Dagmar stayed at Bonegilla refugee camp for one month – a time that she calls ‘a beautiful vacation.’ She found a job at a bakery and took a room in a house with her fellow Czech émigrés. In 1950, Dagmar married Miroslav Kostal. The pair bought their own pastry shop in a suburb of Melbourne and, shortly after, had their first son, Michael. Eight years later, the Kostals moved to the United States with the idea of going into business with Miroslav’s uncle. In 1959, they sailed to San Francisco and drove to New York while stopping at landmarks throughout the country. After a short time in New York and New Jersey, Dagmar and her family moved to the Chicago suburb of Berwyn where they had friends and had enjoyed the large Czech community while passing through. Dagmar and Miroslav again bought a pastry shop which they owned and operated for a number of years. They were active in the Chicago Czech community. Dagmar says that the family spoke Czech at home and both her sons (their younger son Martin was born in the United States) went to Czech school. Dagmar is a dual citizen of the United States and the Czech Republic and says that despite more than 50 years in the United States, her ‘heart is completely Czech.

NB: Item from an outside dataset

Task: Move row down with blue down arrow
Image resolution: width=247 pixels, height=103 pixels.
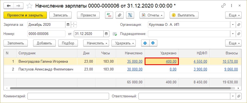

“I remember that the Germans came to my house a few times looking for some revolvers or some guns, trying to catch something that could make problems. It worked out all those years pretty good, thank god. We had the pastry shop, so I never knew what it meant to be hungry after all. For example, I walked with my friend home, and her father was working at the match factory. She opened the door and she was yelling, ‘Mom, I’m hungry!’ I thought ‘How does that feel?’ because I really didn’t ever have to feel that, until later when I was on my own.
“I had a curfew at 8:00 at night no matter what, so I had to be home. I had friends coming, actually even relatives from Prague, because they couldn’t go to their places in Šumava, so they stayed in Sušice and we had good times, because there was a couple of cousins and they’d bring their friends. I had four cousins in Sušice, so we all ganged up together and it was ok. We just had to be careful about what we were doing.”
Immigration to Australia
“We boarded a boat in Bremerhaven in Germany and [the ship] used to be a military boat before. It took us 38 days to go from there, through the Suez Canal – I should say Gibraltar first – the Suez Canal, and then we finally made it to Melbourne, Australia, and they had a strike so we couldn’t get off the boat. But anyway, we had a good time on the boat. There was about 18 Czech people, guys and women, and everybody had some little duties and I was an assistant to a doctor who was from Podkarpatská [Sub-Carpathian] Russia and he studied in Prague, so he spoke perfect Czech. And he helped us on the boat; we were able to go to the bridge, and the time passed okay. The sea was pretty nice to us; it wasn’t really too bad.
“So we came to Melbourne, finally made it out, and the Czech people who came already, who came before us, [saying] ‘Is there any Czech on the boat?’ and this and that. So they took us to Bonegilla which was another camp and we stayed a month. I had a month of a beautiful vacation. Beautiful weather; there were guys who rented horses so we went horseback riding; we had bicycles we could go around on; there was a lake we could go swim in; and they cooked for us! Can you imagine?”
“We made Czech pastries, Czech kolačky and Czech turnovers. Czech this and Czech that and Czech cookies and Czech rye bread, and it was said that it was a very good bread. So we had a good recipe for it, I guess. I didn’t know how to make bread. My younger son, he would sit in the proof box, watching the bread rise, and when the oven was cleaned up, he would take a rest in there. He would lay down on one of the floors.
“Cermak Road in the main street in Berwyn and we were close to the crossing of Oak Park – it was like the center of town almost. There were about seven Czech bakeries at the time, and there were different Czech stores, like a furniture store and a clothing store [called] Pivoňka’s, and different things like that. A lot of people spoke Czech in the stores, but they spoke Czech like the Franz Josef Czech was which different. Then came the younger generation, younger emigration. We were not in the store anymore, but we still kept up with all that.”